> **Exercise description**: A full and exact copy of the listing that follows is needed.

> **Data under study**:

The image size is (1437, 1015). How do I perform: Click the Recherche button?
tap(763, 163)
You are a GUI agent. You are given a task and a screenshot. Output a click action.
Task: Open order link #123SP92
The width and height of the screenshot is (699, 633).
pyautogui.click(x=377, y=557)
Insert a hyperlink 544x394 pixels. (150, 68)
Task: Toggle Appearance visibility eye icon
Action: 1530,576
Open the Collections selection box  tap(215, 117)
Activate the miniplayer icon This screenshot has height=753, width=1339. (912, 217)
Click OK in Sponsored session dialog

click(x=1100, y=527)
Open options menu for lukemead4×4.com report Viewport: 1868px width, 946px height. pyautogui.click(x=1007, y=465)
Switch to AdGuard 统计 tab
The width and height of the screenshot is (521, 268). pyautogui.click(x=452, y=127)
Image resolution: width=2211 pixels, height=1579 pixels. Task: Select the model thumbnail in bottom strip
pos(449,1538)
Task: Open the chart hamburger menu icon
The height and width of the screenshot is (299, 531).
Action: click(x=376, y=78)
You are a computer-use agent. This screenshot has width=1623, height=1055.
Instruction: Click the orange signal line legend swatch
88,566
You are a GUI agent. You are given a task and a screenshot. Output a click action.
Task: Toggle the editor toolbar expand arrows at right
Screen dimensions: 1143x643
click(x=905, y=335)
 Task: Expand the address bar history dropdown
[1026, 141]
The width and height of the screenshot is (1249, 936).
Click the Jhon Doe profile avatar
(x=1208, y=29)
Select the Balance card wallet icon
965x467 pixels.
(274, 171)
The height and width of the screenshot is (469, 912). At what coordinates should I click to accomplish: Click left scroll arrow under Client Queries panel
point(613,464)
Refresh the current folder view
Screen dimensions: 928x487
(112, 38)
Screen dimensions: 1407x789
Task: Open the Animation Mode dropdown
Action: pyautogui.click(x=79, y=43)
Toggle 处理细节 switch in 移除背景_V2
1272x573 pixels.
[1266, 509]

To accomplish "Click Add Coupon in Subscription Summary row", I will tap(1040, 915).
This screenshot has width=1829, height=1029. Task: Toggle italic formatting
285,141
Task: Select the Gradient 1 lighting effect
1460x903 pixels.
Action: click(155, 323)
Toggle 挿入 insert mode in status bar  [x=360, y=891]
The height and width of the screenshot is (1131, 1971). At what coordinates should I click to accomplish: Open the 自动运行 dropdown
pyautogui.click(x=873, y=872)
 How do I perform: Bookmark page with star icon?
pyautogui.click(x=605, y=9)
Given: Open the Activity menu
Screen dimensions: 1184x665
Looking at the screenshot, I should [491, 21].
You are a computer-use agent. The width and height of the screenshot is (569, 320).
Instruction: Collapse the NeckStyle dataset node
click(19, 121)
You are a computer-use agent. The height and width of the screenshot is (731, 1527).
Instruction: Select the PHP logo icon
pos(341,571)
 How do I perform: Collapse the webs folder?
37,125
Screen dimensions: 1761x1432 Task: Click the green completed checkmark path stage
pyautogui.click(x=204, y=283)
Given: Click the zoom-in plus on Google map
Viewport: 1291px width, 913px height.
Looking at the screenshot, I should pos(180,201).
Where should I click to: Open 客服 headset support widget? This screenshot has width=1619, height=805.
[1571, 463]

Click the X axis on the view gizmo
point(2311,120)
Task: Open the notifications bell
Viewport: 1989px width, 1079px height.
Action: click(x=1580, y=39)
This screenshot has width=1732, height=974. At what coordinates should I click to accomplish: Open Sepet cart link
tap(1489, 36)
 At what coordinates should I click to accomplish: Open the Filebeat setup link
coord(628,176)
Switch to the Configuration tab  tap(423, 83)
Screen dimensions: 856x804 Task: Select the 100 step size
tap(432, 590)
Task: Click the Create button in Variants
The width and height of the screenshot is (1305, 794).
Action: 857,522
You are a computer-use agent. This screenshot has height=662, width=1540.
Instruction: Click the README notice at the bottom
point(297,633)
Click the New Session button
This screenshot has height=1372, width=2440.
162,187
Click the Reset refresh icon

> **Solution**:
The image size is (1437, 1015). How do I perform: Click the Recherche button?
tap(763, 163)
You are a GUI agent. You are given a task and a screenshot. Output a click action.
Task: Open order link #123SP92
The width and height of the screenshot is (699, 633).
pyautogui.click(x=377, y=557)
Insert a hyperlink 544x394 pixels. (150, 68)
Task: Toggle Appearance visibility eye icon
Action: 1530,576
Open the Collections selection box  tap(215, 117)
Activate the miniplayer icon This screenshot has height=753, width=1339. (912, 217)
Click OK in Sponsored session dialog

click(x=1100, y=527)
Open options menu for lukemead4×4.com report Viewport: 1868px width, 946px height. pyautogui.click(x=1007, y=465)
Switch to AdGuard 统计 tab
The width and height of the screenshot is (521, 268). pyautogui.click(x=452, y=127)
Image resolution: width=2211 pixels, height=1579 pixels. Task: Select the model thumbnail in bottom strip
pos(449,1538)
Task: Open the chart hamburger menu icon
The height and width of the screenshot is (299, 531).
Action: click(x=376, y=78)
You are a computer-use agent. This screenshot has width=1623, height=1055.
Instruction: Click the orange signal line legend swatch
88,566
You are a GUI agent. You are given a task and a screenshot. Output a click action.
Task: Toggle the editor toolbar expand arrows at right
Screen dimensions: 1143x643
click(x=905, y=335)
 Task: Expand the address bar history dropdown
[1026, 141]
The width and height of the screenshot is (1249, 936).
Click the Jhon Doe profile avatar
(x=1208, y=29)
Select the Balance card wallet icon
965x467 pixels.
(274, 171)
The height and width of the screenshot is (469, 912). At what coordinates should I click to accomplish: Click left scroll arrow under Client Queries panel
point(613,464)
Refresh the current folder view
Screen dimensions: 928x487
(112, 38)
Screen dimensions: 1407x789
Task: Open the Animation Mode dropdown
Action: pyautogui.click(x=79, y=43)
Toggle 处理细节 switch in 移除背景_V2
1272x573 pixels.
[1266, 509]

To accomplish "Click Add Coupon in Subscription Summary row", I will tap(1040, 915).
This screenshot has width=1829, height=1029. Task: Toggle italic formatting
285,141
Task: Select the Gradient 1 lighting effect
1460x903 pixels.
Action: click(155, 323)
Toggle 挿入 insert mode in status bar  [x=360, y=891]
The height and width of the screenshot is (1131, 1971). At what coordinates should I click to accomplish: Open the 自动运行 dropdown
pyautogui.click(x=873, y=872)
 How do I perform: Bookmark page with star icon?
pyautogui.click(x=605, y=9)
Given: Open the Activity menu
Screen dimensions: 1184x665
Looking at the screenshot, I should [491, 21].
You are a computer-use agent. The width and height of the screenshot is (569, 320).
Instruction: Collapse the NeckStyle dataset node
click(19, 121)
You are a computer-use agent. The height and width of the screenshot is (731, 1527).
Instruction: Select the PHP logo icon
pos(341,571)
 How do I perform: Collapse the webs folder?
37,125
Screen dimensions: 1761x1432 Task: Click the green completed checkmark path stage
pyautogui.click(x=204, y=283)
Given: Click the zoom-in plus on Google map
Viewport: 1291px width, 913px height.
Looking at the screenshot, I should pos(180,201).
Where should I click to: Open 客服 headset support widget? This screenshot has width=1619, height=805.
[1571, 463]

Click the X axis on the view gizmo
point(2311,120)
Task: Open the notifications bell
Viewport: 1989px width, 1079px height.
Action: click(x=1580, y=39)
This screenshot has width=1732, height=974. At what coordinates should I click to accomplish: Open Sepet cart link
tap(1489, 36)
 At what coordinates should I click to accomplish: Open the Filebeat setup link
coord(628,176)
Switch to the Configuration tab  tap(423, 83)
Screen dimensions: 856x804 Task: Select the 100 step size
tap(432, 590)
Task: Click the Create button in Variants
The width and height of the screenshot is (1305, 794).
Action: 857,522
You are a computer-use agent. This screenshot has height=662, width=1540.
Instruction: Click the README notice at the bottom
point(297,633)
Click the New Session button
This screenshot has height=1372, width=2440.
162,187
Click the Reset refresh icon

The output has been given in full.